Experience teaches us
that it’s not enough to know
how a problem is solved. Students
gain a deeper understanding of algebraic
concepts if they know why
a particular approach is taken. In
the Fourth Edition, Tussy and Gustafson
consistently provide a Strategy and
a WHY
in each worked example.
The addition of the
WHY complements
the texts’ focus on the Language
of Algebra. The idea behind this focus
is that math, to many of today’s
developmental math students, is like
a foreign language. The words, their
meanings and how they apply to problem
solving can be unfamiliar and somewhat
intimidating. With these needs in
mind (and as educational research
suggests), Tussy and Gustafson’s
instructional approach blends vocabulary,
practice, and well-defined pedagogy
with an emphasis on reasoning (aided
by the WHY explanations), modeling,
communication, and technology skills.
Finally, the text’s
robust suite of online course management,
testing, and tutorial resources for
instructors and students includes
a new Enhanced WebAssign online homework
system (now integrated with the text)
as well as special tools to help instructors
who are teaching developmental math
for the first time.
Watch the video below
to hear Alan Tussy discuss this distinctive
approach.
Features
of Tussy/Gustafson 4E
Context-driven
Chapter Openers
From Campus to
Careers chapter openers highlight
vocations that require various algebraic
skills. The job outlook, educational
requirements, and annual earnings
information offer students the real
life information they need to make
decisions about their own life choices.
Problems presented in the openers
are tied to an exercise found later
in the Study Sets.
Emphasis
on the Language of Algebra
The Language
of Algebra boxes draw connections
between mathematical terms and everyday
references to reinforce the Language
of Algebra thread that runs throughout
the entire text.
Examples
that tell students not just how, but
where to begin and WHY
Where do I begin, and why?
These questions are often asked by
students when they are faced with
a problem and as they read the textbook.

■ ■ ■ ■ ■

SHORT TASK A ▸
Repeat the entries from their first line through the line holding "Looking at the", inclusive, leaving out the pictures.

■ ■ ■ ■ ■

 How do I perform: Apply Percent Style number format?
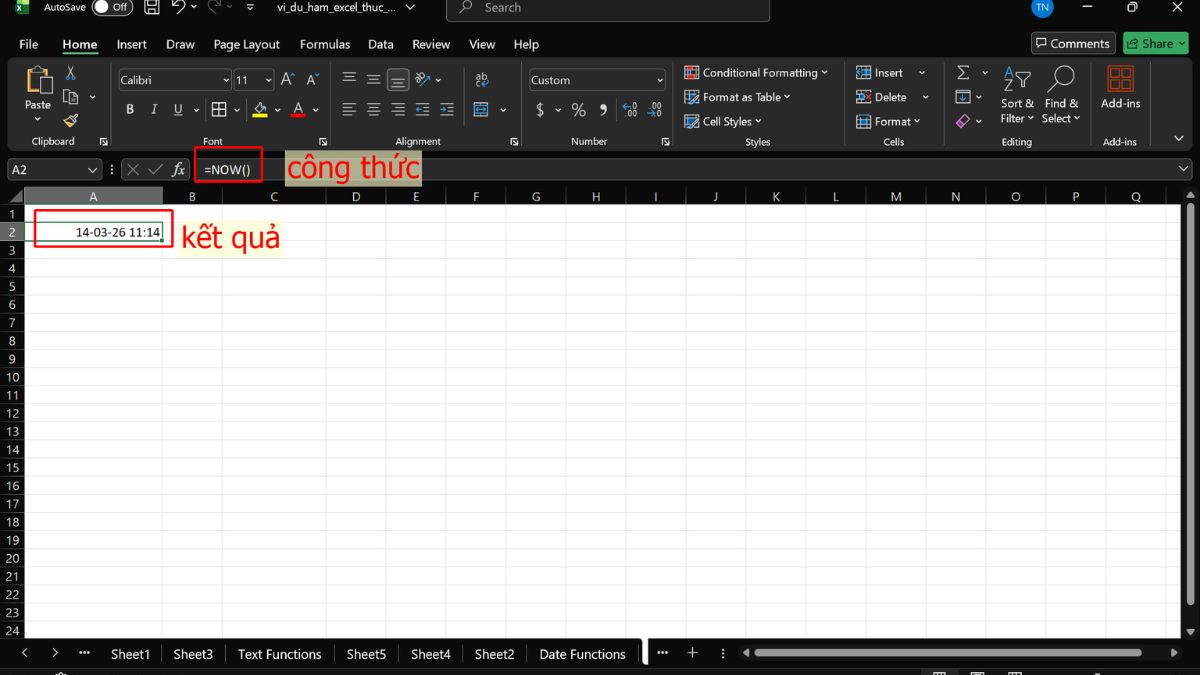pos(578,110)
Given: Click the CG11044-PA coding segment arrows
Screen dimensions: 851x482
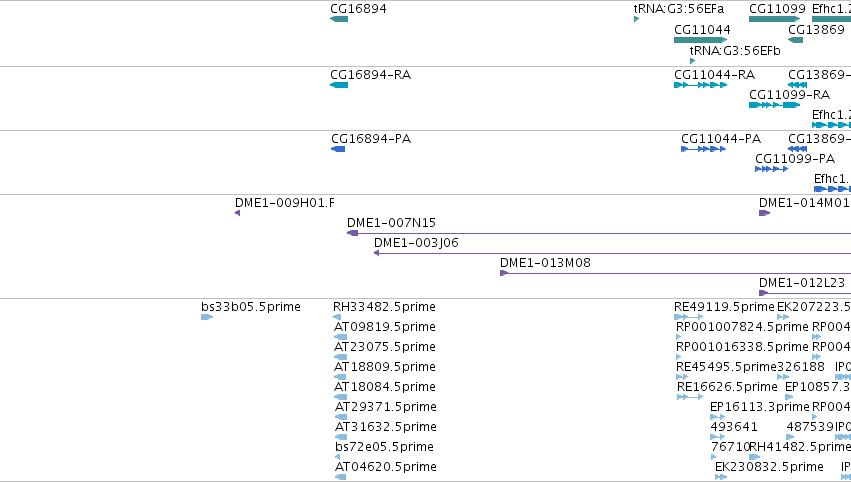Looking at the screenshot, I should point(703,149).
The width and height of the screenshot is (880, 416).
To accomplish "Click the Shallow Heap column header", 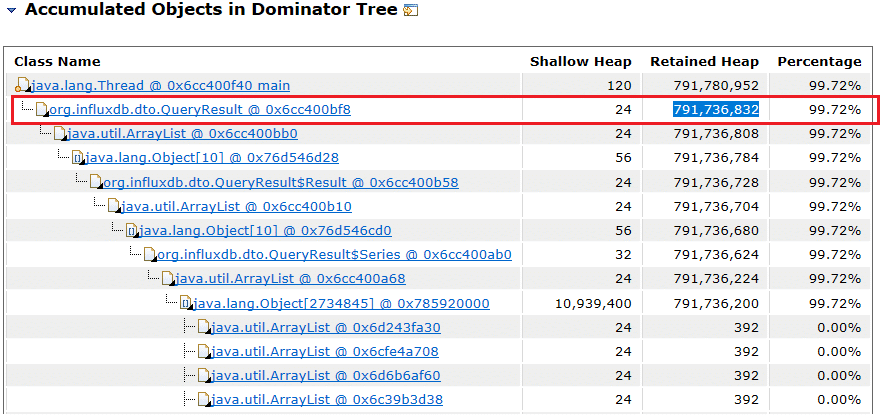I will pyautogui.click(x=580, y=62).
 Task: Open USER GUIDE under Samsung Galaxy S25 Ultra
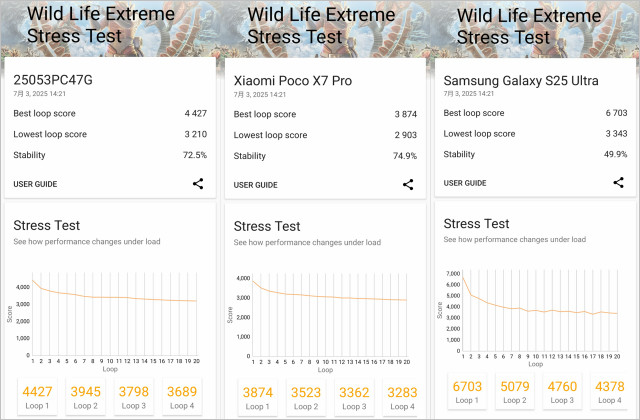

■ ■ ■ ■ ■

SHORT TASK B ▸
Reproduce the textbook passage between "Finally, the text’s" and "the first time.", inclusive, with "robust" swapped for "comprehensive".

CORRECT RESULT A ▸
 How do I perform: Apply Percent Style number format?
pos(578,110)
Given: Click the CG11044-PA coding segment arrows
Screen dimensions: 851x482
Looking at the screenshot, I should point(703,149).

CORRECT RESULT B ▸
Finally, the text’s
comprehensive suite of online course management,
testing, and tutorial resources for
instructors and students includes
a new Enhanced WebAssign online homework
system (now integrated with the text)
as well as special tools to help instructors
who are teaching developmental math
for the first time.